--- BEGIN ---

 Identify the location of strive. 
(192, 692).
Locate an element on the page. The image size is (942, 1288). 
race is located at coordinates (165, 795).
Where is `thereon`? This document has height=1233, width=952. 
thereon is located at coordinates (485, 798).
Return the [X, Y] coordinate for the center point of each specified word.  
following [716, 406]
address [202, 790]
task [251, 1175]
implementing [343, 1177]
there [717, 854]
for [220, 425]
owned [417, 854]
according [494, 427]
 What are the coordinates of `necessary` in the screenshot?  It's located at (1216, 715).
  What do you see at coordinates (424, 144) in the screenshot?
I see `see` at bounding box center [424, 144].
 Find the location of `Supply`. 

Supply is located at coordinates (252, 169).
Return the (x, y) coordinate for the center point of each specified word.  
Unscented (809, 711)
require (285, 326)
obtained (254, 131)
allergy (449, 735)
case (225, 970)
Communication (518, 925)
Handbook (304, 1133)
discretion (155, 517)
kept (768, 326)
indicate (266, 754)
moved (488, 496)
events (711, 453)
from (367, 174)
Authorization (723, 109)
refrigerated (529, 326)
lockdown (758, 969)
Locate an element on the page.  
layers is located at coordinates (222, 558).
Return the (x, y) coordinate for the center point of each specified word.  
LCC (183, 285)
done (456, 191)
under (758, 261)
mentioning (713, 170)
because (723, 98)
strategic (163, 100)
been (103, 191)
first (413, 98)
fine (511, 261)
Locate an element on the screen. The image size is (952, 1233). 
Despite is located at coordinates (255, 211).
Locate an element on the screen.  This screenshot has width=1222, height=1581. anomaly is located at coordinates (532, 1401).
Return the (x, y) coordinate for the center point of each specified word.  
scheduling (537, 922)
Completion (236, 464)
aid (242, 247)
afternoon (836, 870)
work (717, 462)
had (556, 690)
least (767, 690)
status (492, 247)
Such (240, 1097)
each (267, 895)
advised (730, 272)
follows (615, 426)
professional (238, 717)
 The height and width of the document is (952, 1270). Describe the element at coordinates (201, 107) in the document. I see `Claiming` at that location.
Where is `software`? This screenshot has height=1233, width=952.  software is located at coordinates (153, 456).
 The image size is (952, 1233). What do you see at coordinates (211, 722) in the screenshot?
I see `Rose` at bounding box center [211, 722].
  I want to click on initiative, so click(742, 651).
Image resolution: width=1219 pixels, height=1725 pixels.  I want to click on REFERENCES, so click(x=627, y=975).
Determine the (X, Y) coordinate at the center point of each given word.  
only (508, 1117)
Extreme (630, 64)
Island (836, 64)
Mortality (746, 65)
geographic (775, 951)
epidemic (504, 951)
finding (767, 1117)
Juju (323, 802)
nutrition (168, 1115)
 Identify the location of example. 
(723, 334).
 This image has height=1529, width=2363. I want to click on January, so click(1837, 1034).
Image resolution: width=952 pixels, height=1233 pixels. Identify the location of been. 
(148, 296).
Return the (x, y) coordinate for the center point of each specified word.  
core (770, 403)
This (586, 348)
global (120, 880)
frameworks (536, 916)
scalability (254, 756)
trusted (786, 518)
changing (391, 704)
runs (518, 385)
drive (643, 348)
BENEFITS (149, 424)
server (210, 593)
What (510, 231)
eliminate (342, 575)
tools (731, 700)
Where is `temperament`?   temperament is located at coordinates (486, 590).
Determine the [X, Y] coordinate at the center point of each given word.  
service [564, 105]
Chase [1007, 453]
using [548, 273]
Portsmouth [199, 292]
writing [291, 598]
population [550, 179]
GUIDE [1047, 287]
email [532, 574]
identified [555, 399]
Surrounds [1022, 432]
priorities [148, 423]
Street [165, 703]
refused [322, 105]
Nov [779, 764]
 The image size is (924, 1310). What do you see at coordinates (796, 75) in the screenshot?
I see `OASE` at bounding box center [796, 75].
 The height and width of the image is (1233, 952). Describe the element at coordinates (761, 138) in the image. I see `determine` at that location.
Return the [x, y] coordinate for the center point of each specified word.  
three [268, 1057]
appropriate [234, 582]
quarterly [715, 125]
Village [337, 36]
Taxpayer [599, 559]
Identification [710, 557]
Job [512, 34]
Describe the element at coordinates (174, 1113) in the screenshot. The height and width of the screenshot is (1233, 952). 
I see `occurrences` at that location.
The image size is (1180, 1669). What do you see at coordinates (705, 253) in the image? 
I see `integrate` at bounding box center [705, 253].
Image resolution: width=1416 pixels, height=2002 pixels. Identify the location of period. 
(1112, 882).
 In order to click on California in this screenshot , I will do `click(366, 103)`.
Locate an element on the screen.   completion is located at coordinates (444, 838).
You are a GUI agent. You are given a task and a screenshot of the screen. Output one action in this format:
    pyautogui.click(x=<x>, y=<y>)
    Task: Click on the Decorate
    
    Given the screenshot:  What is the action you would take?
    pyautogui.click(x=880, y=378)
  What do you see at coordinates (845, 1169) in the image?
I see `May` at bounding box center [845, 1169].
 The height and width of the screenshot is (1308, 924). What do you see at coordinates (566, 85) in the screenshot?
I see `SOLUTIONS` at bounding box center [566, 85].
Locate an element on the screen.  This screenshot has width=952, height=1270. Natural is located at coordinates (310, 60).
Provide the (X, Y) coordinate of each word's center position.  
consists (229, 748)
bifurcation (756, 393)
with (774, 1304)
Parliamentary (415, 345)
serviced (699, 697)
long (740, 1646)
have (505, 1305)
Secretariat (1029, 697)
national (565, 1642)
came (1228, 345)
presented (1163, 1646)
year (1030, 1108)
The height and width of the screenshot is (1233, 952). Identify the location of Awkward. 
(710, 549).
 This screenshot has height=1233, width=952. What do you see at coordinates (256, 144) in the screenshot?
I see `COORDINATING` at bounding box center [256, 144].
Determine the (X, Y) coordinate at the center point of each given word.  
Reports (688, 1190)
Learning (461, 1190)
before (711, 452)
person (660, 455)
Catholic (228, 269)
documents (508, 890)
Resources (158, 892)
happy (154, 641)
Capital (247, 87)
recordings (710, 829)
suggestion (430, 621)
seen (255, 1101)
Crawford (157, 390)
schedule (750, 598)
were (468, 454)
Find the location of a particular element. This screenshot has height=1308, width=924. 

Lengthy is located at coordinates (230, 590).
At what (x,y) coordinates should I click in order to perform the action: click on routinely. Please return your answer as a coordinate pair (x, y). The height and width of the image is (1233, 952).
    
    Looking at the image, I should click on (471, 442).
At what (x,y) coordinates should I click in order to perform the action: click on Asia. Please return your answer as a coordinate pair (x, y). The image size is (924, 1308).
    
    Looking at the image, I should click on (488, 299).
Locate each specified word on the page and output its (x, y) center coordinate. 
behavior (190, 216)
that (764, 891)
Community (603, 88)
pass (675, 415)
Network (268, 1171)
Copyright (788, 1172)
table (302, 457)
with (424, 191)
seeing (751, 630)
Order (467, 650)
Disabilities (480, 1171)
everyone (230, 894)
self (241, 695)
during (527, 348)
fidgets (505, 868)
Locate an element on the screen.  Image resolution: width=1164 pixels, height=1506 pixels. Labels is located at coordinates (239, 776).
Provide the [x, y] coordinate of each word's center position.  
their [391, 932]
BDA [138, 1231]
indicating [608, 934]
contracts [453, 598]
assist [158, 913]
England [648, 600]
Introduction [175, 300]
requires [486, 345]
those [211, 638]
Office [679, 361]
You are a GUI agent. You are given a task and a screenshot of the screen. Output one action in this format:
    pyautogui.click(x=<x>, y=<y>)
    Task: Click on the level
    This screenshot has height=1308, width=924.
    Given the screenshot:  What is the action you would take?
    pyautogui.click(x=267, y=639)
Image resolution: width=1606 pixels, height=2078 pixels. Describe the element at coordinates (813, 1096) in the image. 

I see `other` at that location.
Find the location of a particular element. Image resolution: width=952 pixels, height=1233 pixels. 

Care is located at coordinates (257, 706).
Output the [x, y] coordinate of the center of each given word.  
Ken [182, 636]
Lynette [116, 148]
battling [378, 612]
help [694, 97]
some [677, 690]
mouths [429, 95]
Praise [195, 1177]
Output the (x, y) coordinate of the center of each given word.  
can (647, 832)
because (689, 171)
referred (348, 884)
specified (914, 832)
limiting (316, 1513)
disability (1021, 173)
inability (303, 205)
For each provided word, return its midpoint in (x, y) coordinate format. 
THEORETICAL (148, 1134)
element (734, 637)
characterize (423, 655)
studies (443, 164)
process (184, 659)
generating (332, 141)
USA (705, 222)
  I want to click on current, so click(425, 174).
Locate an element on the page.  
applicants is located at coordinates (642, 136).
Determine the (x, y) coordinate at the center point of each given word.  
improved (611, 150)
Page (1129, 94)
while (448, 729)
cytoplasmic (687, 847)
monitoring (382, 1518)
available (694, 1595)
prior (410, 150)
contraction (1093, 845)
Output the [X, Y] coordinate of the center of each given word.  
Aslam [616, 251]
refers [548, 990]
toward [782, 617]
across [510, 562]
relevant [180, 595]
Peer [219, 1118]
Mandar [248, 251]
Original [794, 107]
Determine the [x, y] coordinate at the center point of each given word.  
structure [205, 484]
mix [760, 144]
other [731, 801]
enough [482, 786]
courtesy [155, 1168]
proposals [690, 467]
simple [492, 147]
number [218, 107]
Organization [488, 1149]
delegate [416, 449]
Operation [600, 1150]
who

--- END ---

WHAT THE TASK REQUIRES
Rewrite the material from its first line through the line with "Authorization (723, 109)", putting "midpoint" wherever "center point" appears and leaving everything else unchanged.

TASK ANSWER
 Identify the location of strive. 
(192, 692).
Locate an element on the page. The image size is (942, 1288). 
race is located at coordinates (165, 795).
Where is `thereon`? This document has height=1233, width=952. 
thereon is located at coordinates (485, 798).
Return the [X, Y] coordinate for the midpoint of each specified word.  
following [716, 406]
address [202, 790]
task [251, 1175]
implementing [343, 1177]
there [717, 854]
for [220, 425]
owned [417, 854]
according [494, 427]
 What are the coordinates of `necessary` in the screenshot?  It's located at (1216, 715).
  What do you see at coordinates (424, 144) in the screenshot?
I see `see` at bounding box center [424, 144].
 Find the location of `Supply`. 

Supply is located at coordinates (252, 169).
Return the (x, y) coordinate for the midpoint of each specified word.  
Unscented (809, 711)
require (285, 326)
obtained (254, 131)
allergy (449, 735)
case (225, 970)
Communication (518, 925)
Handbook (304, 1133)
discretion (155, 517)
kept (768, 326)
indicate (266, 754)
moved (488, 496)
events (711, 453)
from (367, 174)
Authorization (723, 109)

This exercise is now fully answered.